Saturday, March 31, 2007

nostaji kuşağı albümü: so far so good

95 senesinde gökçe çekmişti bana bu kaseti. komşusunun oğlu aykut muydu neydi, ondan almıştı, bir tane kendisine bir tane de bana kopyalamıştı.o sene çok dinlemiştim. sonra kaset kaybolunca dinleyememiştim. dün indirdim. tekrar dinliyorum şimdi. az evvel 95 yazarken fark ettim 12 sene olmuş. çok olmuş.

sahnenin dışındakiler

tanpınar okumayı çok sevdiğimi artık biliyorsun okurcuğum, çok defa tekrar etmişimdir buralarda bir yerlerde. bu kitabı niye okumamışım bugüne kadar bilmiyorum ama bu iyi bir zamanlamaydı bence.

16 nolu otobüsün koridora bakan koltuğunda başlayıp 10 nolu otobüsün cama bakan koltuğunda bitirdim. bitti mi? bitmiş gibi duruyor, 309. sayfadan sonra kitap hakkında açıklamalar var. eğer bu açıklamalar olmasaydı kitabın eksik basıldığını filan düşünebilirdim belki. şimdi oturup kitaba sonlar düşüneceğim. mutlu sonlar, mutsuz sonlar, basit sonlar, karışık sonlar.. atlantis serisi vardı ya onun gibi işte.

Tuesday, March 27, 2007

üslub

leyla ile mecnun yazısını ve ne isimli yazıyı dolaba kaldırdım.
dün sabah işe giderken güzergah değişikliği yaptım, trene bindim, yolda bir yazı yazdım.bu dönemki güzergah değişikliğimden bahsettim. derslerin yabancılığından ve benim için zorluğundan. üslup dedim, üslubu severim dedim. akıştır. üzerinden söylenir bir şeyler. ritmi vardır. yabancılanan yadırganır evvela, sonra alışılır ve belki sevilir, belki sevilmez dedim. bazen de üslubun klişesi sıkar "hadi ama şaşırt bizi biraz" deriz. üslup seyretmeyi severim.
┄┄┄┄┄┄
- Kısa görev 1
Alıntıya göre Tanpınar kitabını okumaya hangi otobüste başlanmış?
- Kısa görev 2
Alıntının "dün sabah işe" sözcüklerinden başlayıp "üslup seyretmeyi severim." sözcükleri de dahil olmak üzere o sözcüklere kadar uzanan kısmını hiçbir değişiklik yapmadan yazın.
Listedeki bilgilere ihtiyaç yoktur.

- Mevcut veriler
┄┄┄┄┄┄
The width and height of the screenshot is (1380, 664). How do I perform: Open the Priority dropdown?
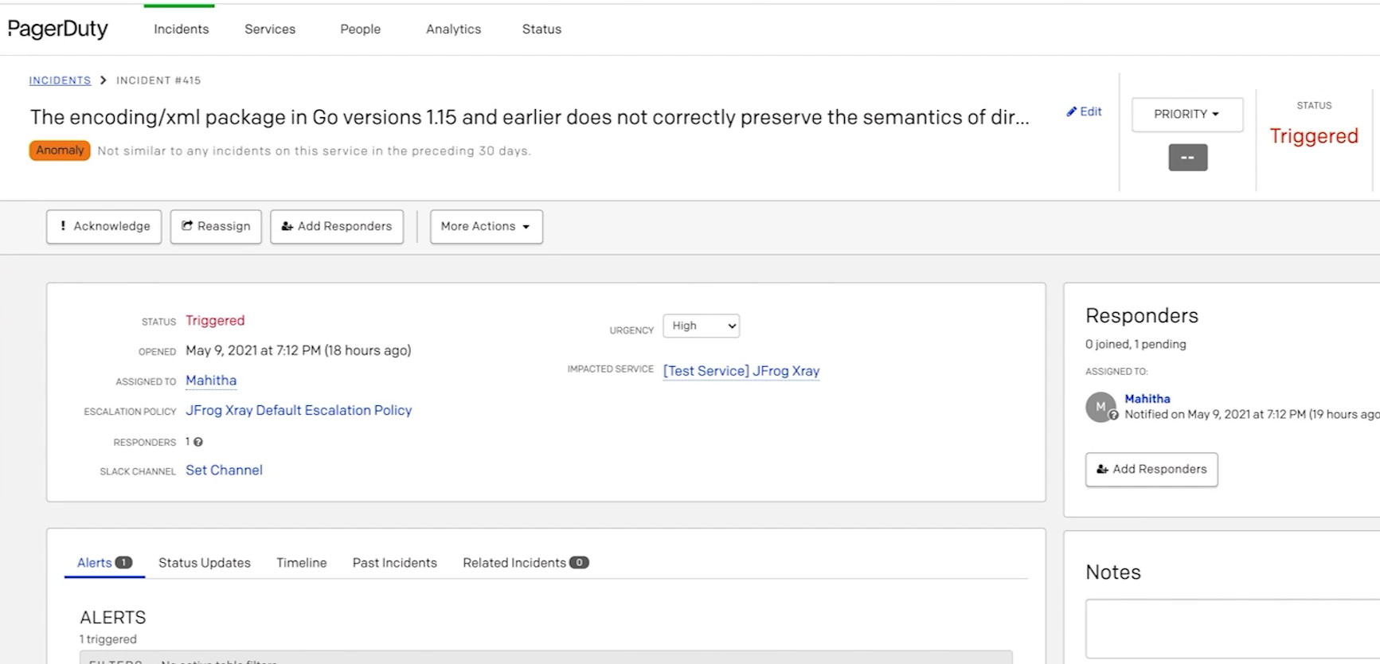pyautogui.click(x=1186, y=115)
┄┄┄┄┄┄
- Tam yanıt 1
Kitaba 16 nolu otobüsün koridora bakan koltuğunda başlanmış.

- Tam yanıt 2
dün sabah işe giderken güzergah değişikliği yaptım, trene bindim, yolda bir yazı yazdım.bu dönemki güzergah değişikliğimden bahsettim. derslerin yabancılığından ve benim için zorluğundan. üslup dedim, üslubu severim dedim. akıştır. üzerinden söylenir bir şeyler. ritmi vardır. yabancılanan yadırganır evvela, sonra alışılır ve belki sevilir, belki sevilmez dedim. bazen de üslubun klişesi sıkar "hadi ama şaşırt bizi biraz" deriz. üslup seyretmeyi severim.